L’adage populaire « Malheur à celui par qui le scandale arrive » se vérifie donc, et le sens premier du scandale est encore d’actualité, celui-ci se définissant comme une provocation au péché par la conduite ou les paroles. La morale est explicitement invoquée. Tout scandale vient en opposition à l’ordre établi et donc en rupture avec le passé, ou encore même le présent.

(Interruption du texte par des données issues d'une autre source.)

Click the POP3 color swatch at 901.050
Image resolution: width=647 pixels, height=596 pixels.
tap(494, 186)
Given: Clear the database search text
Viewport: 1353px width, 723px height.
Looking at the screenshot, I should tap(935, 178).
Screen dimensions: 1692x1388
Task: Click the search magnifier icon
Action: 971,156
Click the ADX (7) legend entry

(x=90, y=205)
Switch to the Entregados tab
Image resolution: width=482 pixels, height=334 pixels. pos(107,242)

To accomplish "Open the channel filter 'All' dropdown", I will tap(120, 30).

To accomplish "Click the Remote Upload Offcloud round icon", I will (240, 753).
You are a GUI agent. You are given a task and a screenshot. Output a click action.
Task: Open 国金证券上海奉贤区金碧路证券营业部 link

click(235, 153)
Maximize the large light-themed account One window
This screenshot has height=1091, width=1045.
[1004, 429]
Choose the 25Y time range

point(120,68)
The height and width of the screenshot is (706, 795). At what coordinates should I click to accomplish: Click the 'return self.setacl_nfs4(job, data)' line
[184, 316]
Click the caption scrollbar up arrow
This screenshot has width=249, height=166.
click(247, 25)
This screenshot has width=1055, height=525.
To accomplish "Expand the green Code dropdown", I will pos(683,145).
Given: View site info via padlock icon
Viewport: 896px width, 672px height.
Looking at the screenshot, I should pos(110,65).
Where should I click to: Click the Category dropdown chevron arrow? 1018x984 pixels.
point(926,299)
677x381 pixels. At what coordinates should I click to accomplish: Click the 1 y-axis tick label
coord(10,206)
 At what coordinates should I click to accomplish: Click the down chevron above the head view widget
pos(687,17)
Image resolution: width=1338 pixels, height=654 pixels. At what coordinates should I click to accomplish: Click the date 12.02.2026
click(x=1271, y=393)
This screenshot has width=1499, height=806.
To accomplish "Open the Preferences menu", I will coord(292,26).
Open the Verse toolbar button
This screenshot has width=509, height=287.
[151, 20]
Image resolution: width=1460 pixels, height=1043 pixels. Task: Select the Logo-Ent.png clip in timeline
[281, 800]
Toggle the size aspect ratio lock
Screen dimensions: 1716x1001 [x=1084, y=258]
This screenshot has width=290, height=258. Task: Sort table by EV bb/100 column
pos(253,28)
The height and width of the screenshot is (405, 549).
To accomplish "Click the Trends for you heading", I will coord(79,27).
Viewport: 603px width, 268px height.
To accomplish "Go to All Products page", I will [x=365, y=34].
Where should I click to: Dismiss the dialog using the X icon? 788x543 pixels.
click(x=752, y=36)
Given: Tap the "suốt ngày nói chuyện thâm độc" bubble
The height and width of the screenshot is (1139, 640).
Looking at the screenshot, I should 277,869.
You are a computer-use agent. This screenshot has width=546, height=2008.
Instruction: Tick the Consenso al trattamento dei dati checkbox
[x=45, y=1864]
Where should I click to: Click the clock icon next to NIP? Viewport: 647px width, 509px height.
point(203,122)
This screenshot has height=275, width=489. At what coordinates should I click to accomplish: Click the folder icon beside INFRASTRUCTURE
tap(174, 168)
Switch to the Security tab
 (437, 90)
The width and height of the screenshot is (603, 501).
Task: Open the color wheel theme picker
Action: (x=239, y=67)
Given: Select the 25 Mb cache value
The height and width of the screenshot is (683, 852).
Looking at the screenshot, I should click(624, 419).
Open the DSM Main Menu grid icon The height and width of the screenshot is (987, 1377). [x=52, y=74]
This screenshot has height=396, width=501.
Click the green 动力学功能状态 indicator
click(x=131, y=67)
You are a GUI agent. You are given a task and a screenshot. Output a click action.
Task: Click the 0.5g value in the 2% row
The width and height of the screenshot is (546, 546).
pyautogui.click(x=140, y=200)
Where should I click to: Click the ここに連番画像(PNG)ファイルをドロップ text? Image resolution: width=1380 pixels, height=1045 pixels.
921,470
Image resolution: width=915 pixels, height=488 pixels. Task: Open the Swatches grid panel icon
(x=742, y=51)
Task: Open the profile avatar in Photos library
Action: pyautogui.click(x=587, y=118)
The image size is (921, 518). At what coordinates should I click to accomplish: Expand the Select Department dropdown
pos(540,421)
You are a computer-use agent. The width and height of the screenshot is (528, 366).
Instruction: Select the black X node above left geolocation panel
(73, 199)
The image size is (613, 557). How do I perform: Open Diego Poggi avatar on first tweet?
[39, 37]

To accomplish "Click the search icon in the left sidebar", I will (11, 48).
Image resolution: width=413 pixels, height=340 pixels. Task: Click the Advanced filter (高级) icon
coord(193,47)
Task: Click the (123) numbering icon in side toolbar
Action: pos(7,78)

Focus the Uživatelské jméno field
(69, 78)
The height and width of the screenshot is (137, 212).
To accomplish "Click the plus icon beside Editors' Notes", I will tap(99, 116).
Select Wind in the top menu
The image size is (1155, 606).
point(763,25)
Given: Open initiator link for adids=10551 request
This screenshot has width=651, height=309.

Dans les publicités Benetton et celles des marques du groupe (Killer Loop, des publicités avec un christ dessiné sur le dessous d’un skateboard ; Sisley, des poses érotiques avec canettes de bière, etc… ), les images utilisent les grands thèmes de société : -corps mutilé avec prothèse-femmes voilées avec burka-oiseau englué dans une marée noire-cimetière militaire-prêtre embrassant une sœur-chaise électrique-famille pleurant sur leur proche mort du sida à l’hôpital-paquebot plein à craquer de boats people tombant même dans la mer-soldat africain lourdement armé tenant un tibia dans ses mains-pubis et fesses tatoués HIV positive-uniforme bosniaque tâché de sang-chevaux ou chiens copulant-main noire avec grains de riz-articles de la déclaration des droits de l’homme-reprise de la Venus d’Urbain de Titien avec marques de coups sur le visage et les jambes-enfants trisomiques-préservatifs et emballage par Act Up de l’astérisque de la Concorde-personnes âgées nudistes-prostituées-condamnés à mort. Provoquant souvent un choc parmi la population, les scandales viennent là en général de l’utilisation de grandes causes sociétaires à des fins commerciales, en apposant sur les affiches, le logo de la marque.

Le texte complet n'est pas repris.